Dataset:
┌──
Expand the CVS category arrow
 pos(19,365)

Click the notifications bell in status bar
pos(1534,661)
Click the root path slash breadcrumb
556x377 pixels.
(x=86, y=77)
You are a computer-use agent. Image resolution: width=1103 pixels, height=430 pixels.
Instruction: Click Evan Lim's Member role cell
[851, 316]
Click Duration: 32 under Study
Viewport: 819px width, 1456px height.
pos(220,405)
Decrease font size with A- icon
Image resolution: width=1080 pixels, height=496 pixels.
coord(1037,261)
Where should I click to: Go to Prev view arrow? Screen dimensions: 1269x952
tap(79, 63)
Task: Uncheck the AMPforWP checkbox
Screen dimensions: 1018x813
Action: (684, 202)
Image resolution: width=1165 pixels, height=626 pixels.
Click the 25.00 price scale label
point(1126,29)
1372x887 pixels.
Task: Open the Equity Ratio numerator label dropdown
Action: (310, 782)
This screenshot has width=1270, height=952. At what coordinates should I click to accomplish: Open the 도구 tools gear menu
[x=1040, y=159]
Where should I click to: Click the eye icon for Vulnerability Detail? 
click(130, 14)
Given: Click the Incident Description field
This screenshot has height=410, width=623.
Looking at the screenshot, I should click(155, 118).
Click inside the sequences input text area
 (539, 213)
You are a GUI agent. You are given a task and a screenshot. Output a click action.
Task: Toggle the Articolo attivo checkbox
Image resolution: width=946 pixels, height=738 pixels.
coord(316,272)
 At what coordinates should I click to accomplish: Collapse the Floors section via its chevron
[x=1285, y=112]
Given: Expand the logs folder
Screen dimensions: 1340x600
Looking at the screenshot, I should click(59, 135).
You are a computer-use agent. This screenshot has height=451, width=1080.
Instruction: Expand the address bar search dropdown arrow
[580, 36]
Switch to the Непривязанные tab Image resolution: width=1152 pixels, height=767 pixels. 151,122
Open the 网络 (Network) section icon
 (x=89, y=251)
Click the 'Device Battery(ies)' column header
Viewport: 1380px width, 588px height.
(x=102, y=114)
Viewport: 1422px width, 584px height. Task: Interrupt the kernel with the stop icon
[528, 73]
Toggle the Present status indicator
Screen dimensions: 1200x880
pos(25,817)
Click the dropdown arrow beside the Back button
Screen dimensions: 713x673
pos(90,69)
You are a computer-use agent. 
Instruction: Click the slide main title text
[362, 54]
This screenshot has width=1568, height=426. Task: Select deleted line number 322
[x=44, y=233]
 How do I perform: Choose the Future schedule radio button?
└──
What the task requires: Transcribe, exactly and without additions, the lines of the records above, beginning with the line that contains "You are a computer-use agent. Image" and ending with the line that contains "Decrease font size with A- icon", both included.

Solution below:
You are a computer-use agent. Image resolution: width=1103 pixels, height=430 pixels.
Instruction: Click Evan Lim's Member role cell
[851, 316]
Click Duration: 32 under Study
Viewport: 819px width, 1456px height.
pos(220,405)
Decrease font size with A- icon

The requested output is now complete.